Now that we have all the numbers we need, we can just plug them into the formula:

\[F = \frac{\frac{SS_M}{df_M}}{\frac{SS_R}{df_R}} = \frac{\frac{1,490}{1}}{\frac{12,108}{329}} \approx\frac{1,490}{36.8} \approx40.4\]

Nice!

So what does the F-test tell us? As explained in the lecture, the F-test tests the null hypothesis that the new model is NOT a significant improvement on the old model. If the probability of getting the F-value we got from the test, or an even larger one, if the null is true is small enough – smaller than our chosen \(\alpha\) level – we reject the null hypothesis.
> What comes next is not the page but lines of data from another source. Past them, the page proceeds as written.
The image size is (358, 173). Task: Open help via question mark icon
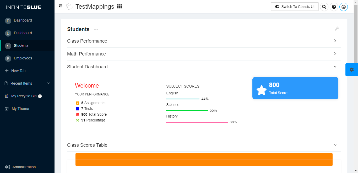coord(334,7)
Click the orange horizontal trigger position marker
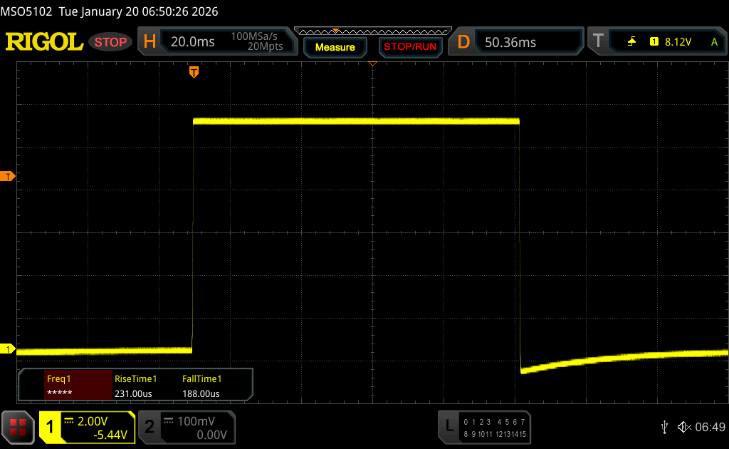729x449 pixels. pos(194,72)
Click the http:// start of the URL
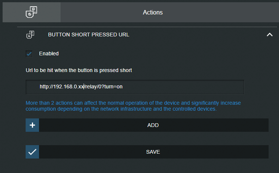This screenshot has height=173, width=279. click(x=46, y=87)
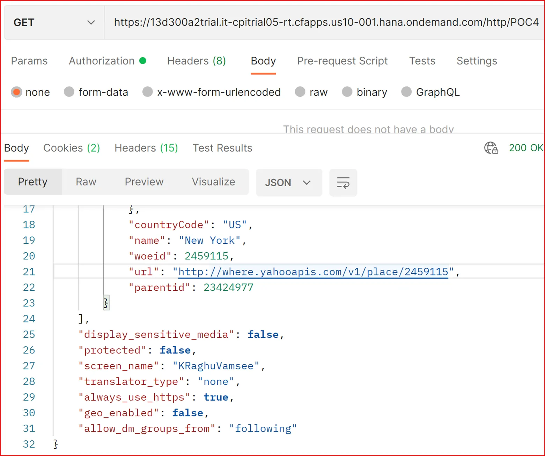The width and height of the screenshot is (545, 456).
Task: Switch to the Visualize response view
Action: click(213, 182)
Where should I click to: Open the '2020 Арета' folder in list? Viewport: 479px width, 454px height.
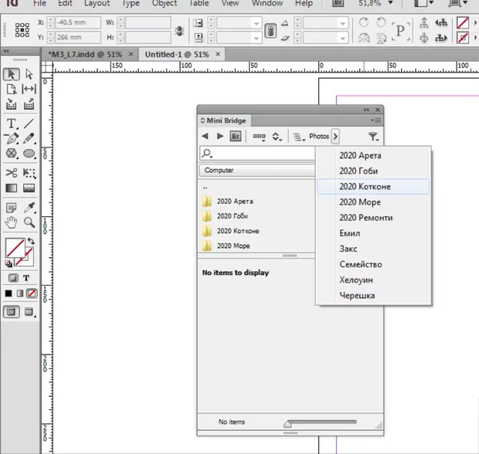[235, 201]
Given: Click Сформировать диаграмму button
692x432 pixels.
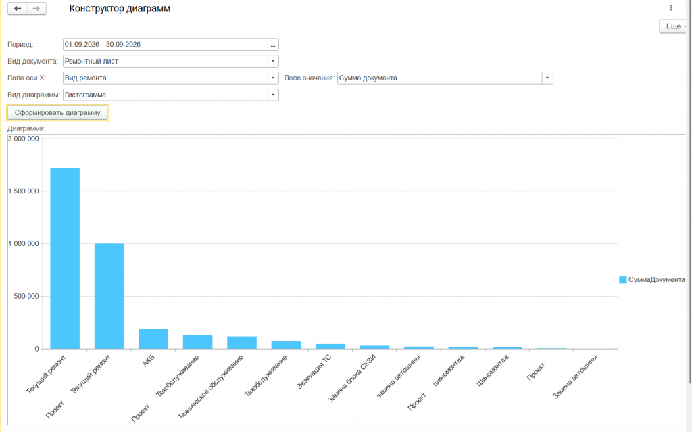Looking at the screenshot, I should pos(57,113).
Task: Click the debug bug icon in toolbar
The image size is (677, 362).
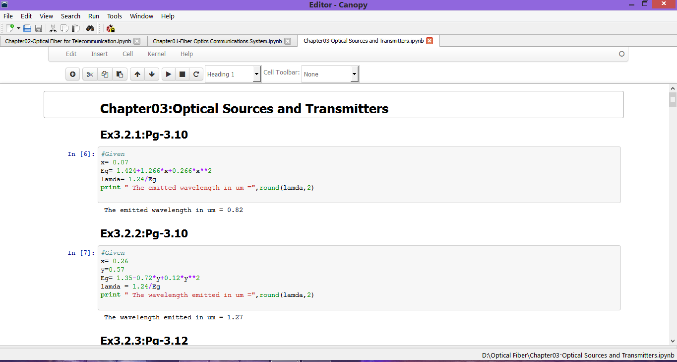Action: coord(111,29)
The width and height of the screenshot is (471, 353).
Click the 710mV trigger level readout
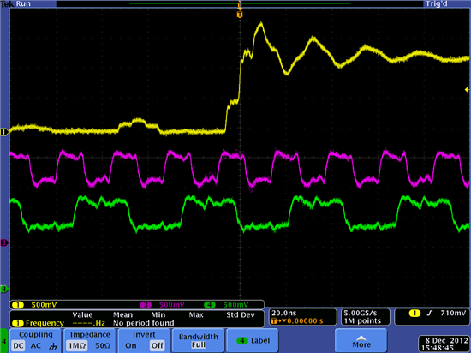pyautogui.click(x=453, y=313)
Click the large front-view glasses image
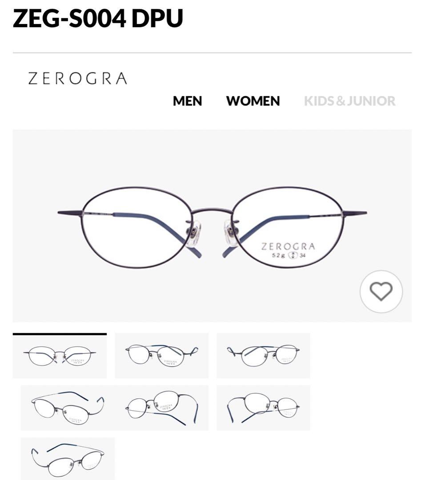 coord(212,226)
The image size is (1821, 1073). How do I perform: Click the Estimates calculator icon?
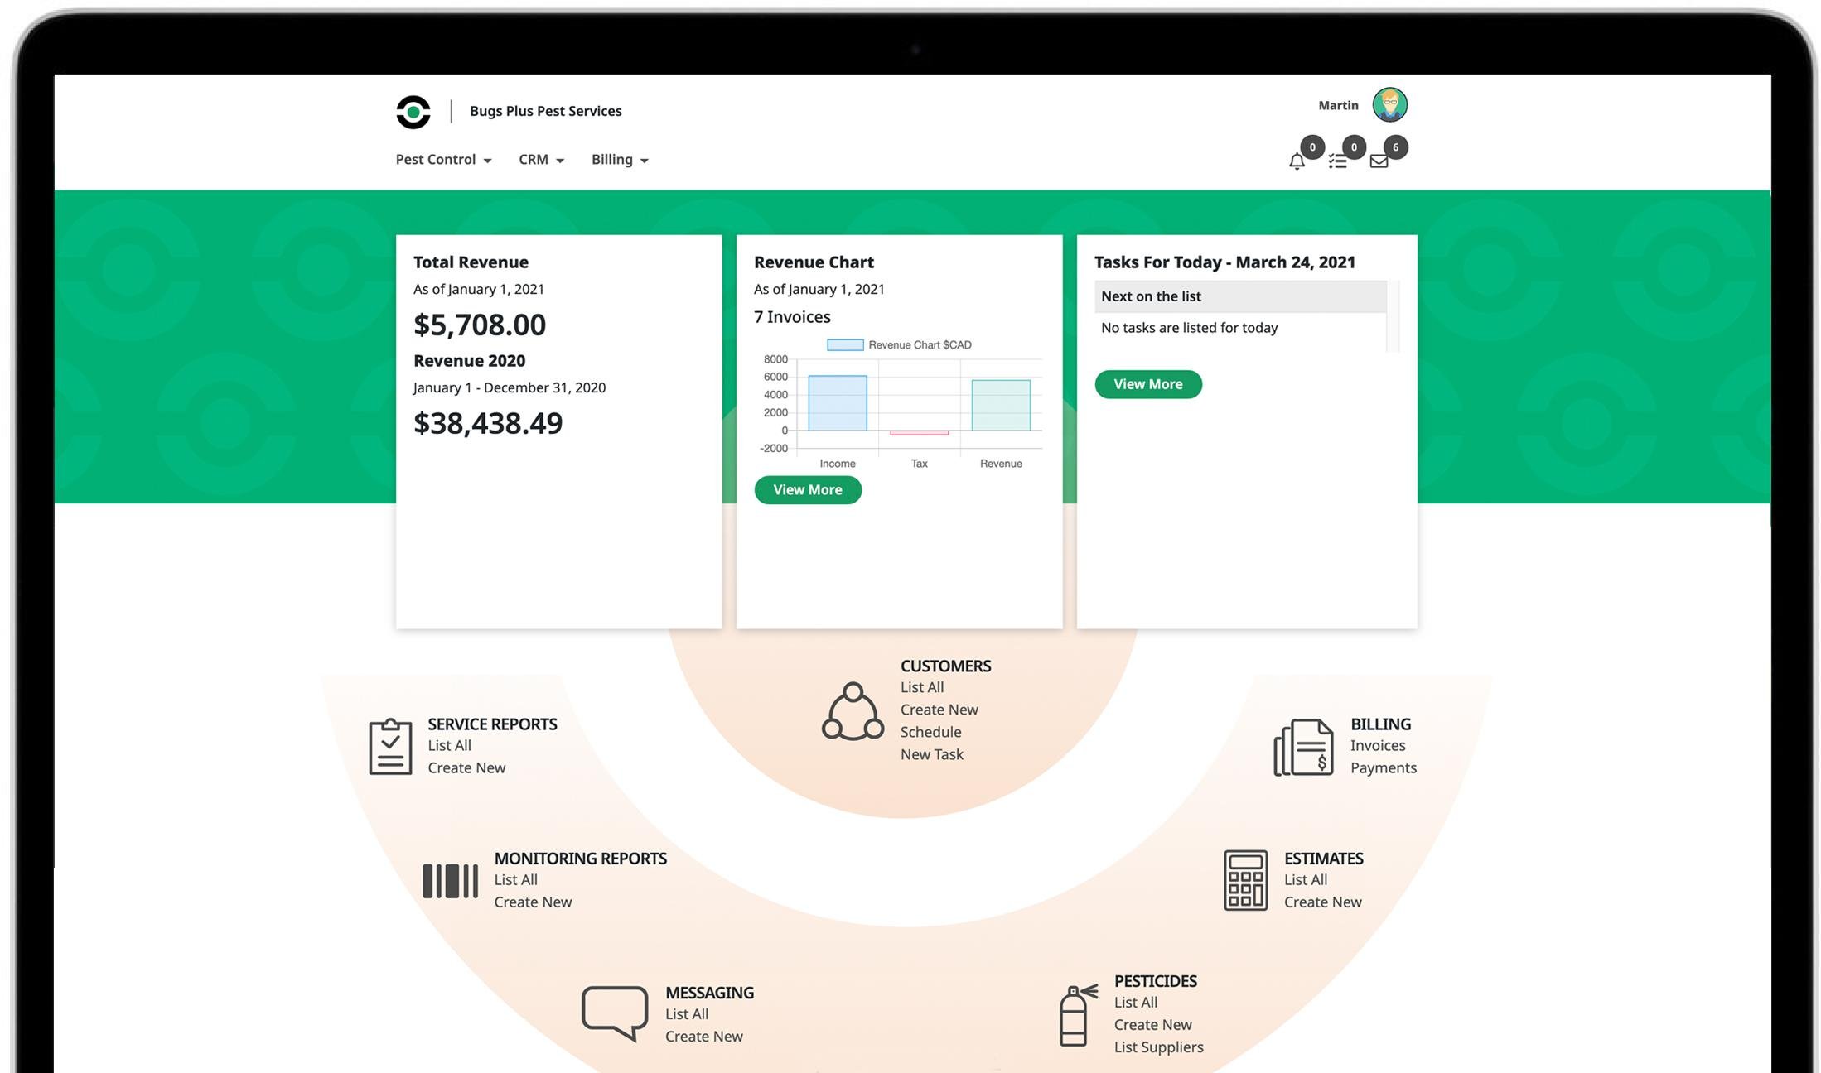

In our case, the p-value is far less than any conventional \(\alpha\) so we can say that:

Sex was significantly related to flipper length, b = −4.71, 95% CI [−6.17, −3.26], t(329) = −6.36, p < .001, and accounted for additional 2.6% of the variance in the outcome. The inclusion of this predictor in the model represented a significant improvement in model fit over the comparison model, F(1, 329) = 40.49, p < .001.

Task 10Prog-rocK

For your last task, perform an F-test comparing m_massKg_bill_cntr_compare to the null model.

 

Well done finishing your last Analysing Data tutorial!

 

EXTRA: Mismatch

In case you’re wondering why the the F-value in the 2nd row does not match the F-statistic at the bottom of summary() output:

summary(m_massKg_bill_cntr_compare)

Call:
lm(formula = flipper_length_mm ~ mass_kg_cntr + bill_length_cntr, 
    data = peng_subset)

Residuals:
     Min       1Q   Median       3Q      Max 
-20.9869  -4.5868   0.4285   4.8784  14.0977 

Coefficients:
                  Estimate Std. Error t value Pr(>|t|)    
(Intercept)      200.85939    0.35180 570.940  < 2e-16 ***
mass_kg_cntr      13.01733    0.54163  24.034  < 2e-16 ***
bill_length_cntr   0.54404    0.07975   6.822 4.31e-11 ***
---
Signif. codes:  0 '***' 0.001 '**' 0.01 '*' 0.05 '.' 0.1 ' ' 1

Residual standard error: 6.419 on 330 degrees of freedom
Multiple R-squared:  0.7915,    Adjusted R-squared:  0.7902 
F-statistic: 626.3 on 2 and 330 DF,  p-value: < 2.2e-16

…the answer has to do with the fact that there are several ways of cutting up variance. The F-test in summary() uses something called Type I Sums of Squares, while the F-test from anova() uses Type III Sums of Squares. We briefly talked about the difference between these two in the 7th episode of #statsChats.